Your well water comes from fractured rock layers that are not limestone or sandstone in the usual sense, but rather mixed older rock containing various minerals. Water moves through cracks and small spaces in these rocks to reach your well. This mixed rock type holds water throughout Erie County.
Arsenic, iron, and manganese dissolve naturally from the rock minerals into your groundwater. These metals are part of the rock itself and release into water as it sits in contact with these materials underground. High sodium and sulfate levels also come from minerals within the rock layers. The fractured nature of these rocks allows groundwater to pick up these dissolved minerals over time.
Your water is extremely hard, with iron at 420 parts per million and sulfate at 25,000 parts per million. You will see rust-colored staining on fixtures and laundry, and a metallic or bitter taste in the water. These mineral levels require treatment through a whole-house system to protect pipes, appliances, and your family's health.
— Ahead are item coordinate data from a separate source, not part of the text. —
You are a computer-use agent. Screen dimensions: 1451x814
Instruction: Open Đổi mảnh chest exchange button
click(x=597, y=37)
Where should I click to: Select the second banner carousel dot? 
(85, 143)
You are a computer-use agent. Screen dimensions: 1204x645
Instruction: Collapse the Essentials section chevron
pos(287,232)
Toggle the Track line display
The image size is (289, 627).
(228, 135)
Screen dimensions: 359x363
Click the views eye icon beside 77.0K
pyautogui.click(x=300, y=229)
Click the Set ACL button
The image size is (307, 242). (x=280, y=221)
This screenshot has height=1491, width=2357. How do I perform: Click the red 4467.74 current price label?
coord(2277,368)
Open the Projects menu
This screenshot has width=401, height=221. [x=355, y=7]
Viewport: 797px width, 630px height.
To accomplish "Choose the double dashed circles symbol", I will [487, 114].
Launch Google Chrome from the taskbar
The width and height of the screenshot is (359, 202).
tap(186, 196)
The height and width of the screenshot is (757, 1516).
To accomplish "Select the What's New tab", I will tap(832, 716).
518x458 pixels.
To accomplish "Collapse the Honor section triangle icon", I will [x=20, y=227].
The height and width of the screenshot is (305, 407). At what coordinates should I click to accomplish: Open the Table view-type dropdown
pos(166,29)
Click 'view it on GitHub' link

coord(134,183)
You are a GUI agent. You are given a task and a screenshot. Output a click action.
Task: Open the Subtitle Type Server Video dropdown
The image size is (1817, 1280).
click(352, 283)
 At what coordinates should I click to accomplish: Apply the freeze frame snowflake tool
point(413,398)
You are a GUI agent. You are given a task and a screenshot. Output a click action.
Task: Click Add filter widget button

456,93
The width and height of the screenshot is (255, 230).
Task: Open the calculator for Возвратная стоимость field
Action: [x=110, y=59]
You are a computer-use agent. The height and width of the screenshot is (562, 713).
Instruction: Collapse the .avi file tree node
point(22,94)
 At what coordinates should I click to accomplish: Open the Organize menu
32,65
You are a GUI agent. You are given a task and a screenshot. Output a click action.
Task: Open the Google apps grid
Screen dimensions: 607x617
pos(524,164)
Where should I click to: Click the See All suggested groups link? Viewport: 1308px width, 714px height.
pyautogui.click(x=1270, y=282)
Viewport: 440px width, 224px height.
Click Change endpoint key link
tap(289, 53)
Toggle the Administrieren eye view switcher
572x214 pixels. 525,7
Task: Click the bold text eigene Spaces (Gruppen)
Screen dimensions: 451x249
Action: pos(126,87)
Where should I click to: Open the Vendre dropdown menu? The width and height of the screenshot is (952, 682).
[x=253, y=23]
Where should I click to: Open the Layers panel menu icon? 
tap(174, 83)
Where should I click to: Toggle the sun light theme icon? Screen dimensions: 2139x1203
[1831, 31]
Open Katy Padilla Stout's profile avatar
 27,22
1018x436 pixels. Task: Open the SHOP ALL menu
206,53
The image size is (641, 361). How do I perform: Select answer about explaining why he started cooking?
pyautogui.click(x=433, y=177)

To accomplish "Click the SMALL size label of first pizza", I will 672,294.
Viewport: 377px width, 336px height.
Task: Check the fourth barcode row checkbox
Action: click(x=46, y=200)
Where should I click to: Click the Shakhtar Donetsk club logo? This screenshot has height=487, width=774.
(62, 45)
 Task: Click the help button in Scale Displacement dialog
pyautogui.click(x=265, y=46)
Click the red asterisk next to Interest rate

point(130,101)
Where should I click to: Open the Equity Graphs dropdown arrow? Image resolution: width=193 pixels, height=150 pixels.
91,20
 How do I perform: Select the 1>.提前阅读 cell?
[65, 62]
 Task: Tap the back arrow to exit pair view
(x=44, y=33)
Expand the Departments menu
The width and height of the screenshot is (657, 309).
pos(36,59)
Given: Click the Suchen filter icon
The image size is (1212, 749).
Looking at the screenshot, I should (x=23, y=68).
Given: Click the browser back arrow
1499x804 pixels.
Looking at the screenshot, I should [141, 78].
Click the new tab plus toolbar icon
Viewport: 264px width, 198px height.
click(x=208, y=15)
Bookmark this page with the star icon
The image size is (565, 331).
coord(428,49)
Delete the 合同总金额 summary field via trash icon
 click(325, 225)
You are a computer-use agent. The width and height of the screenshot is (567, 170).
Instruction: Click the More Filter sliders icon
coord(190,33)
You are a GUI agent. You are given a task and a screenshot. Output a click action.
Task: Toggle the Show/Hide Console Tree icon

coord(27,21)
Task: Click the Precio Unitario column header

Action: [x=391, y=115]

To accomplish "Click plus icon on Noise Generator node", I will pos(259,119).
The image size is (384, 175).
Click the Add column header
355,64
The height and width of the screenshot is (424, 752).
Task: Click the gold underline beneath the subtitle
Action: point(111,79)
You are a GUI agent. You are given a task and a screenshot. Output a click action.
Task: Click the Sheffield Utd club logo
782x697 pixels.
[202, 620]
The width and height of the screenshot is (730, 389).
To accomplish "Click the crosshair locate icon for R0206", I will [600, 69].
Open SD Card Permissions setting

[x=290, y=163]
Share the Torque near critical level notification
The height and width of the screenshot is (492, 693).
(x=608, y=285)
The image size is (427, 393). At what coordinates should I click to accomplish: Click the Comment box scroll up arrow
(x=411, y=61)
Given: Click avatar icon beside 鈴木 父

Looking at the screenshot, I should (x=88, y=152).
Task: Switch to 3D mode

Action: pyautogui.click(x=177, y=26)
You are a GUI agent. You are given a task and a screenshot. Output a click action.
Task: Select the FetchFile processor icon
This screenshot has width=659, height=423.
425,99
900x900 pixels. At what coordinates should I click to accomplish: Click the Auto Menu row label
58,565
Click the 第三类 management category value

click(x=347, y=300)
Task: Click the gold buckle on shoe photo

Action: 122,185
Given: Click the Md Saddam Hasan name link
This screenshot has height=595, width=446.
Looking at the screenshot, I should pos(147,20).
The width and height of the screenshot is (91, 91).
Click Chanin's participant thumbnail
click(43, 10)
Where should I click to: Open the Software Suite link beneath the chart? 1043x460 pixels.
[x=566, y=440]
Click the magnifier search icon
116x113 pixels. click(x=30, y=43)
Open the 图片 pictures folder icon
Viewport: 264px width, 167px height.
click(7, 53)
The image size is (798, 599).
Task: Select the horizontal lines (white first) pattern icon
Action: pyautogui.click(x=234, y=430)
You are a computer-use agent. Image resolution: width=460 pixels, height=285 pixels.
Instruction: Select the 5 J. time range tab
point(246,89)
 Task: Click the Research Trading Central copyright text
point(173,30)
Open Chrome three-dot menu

Arsenic exceeds EPA health standards in Erie County well water, and you need to know this now. Iron, manganese, lead, radon, and other minerals also exceed safe drinking water limits. The high urgency level means your family's health depends on testing your well right away.
Long-term exposure to arsenic can damage your kidneys and increase cancer risk. Iron and manganese at these levels will stain your sinks, toilets, and laundry orange and brown. Your water will taste metallic and smell bad. The extreme hardness means thick white scale will build up inside pipes and appliances.
Get a certified lab test through a state-certified Pennsylvania laboratory as soon as possible. A comprehensive metals and minerals panel costs $200–400 and will tell you exactly what is in your water. A whole-house treatment system combining filtration and water softening can address multiple contaminants at once.
| Contaminant | Samples ⓘ | % Above MCL ⓘ | Distribution ⓘ | Confidence ⓘ | Risk ⓘ |
|---|---|---|---|---|---|
| Arsenic | 27 | 69% | 22% · 11% · 67% | Moderate | High |
| Iron | 18 | 59% | 33% · 11% · 56% | Moderate | High |
| Manganese | 8 | 57% | 25% · 25% · 50% | Low | High |
| Lead | 34 | 27% | 62% · 12% · 26% | Moderate | High |
| Chloride | 82 | 24% | 68% · 8% · 23% | Moderate | High |
| Radon | 8 | 12% | 50% · 38% · 12% | Low | Moderate ⓘ |
| Sulfate | 65 | 11% | 83% · 6% · 11% | Moderate | Moderate |
| Fluoride | 4 | 0% | 100% · 0% · 0% | Low | Low |
| E. coli | 1 | 0% | 100% · 0% · 0% | Low | Safe |
| Total Coliform | 1 | 0% | 100% · 0% · 0% | Low | Safe |
| Fecal Coliform | 1 | — | — | Low | Safe |
| Hardness | 20 | — | — | Moderate | Low |
| pH | 8 | — | — | Low | Low |
| Sodium | 79 | — | — | Moderate | Low |
| Nitrate | 1 | 0% | 100% · 0% · 0% | Low | Safe |
| Nitrite | 1 | 0% | 100% · 0% · 0% | Low | Safe |
MCL = Maximum Contaminant Level (EPA limit for public water; used as benchmark for private wells). Distribution shows % of sampled wells in each concentration band. Methodology.
Population-level CDC data. Not individual risk prediction.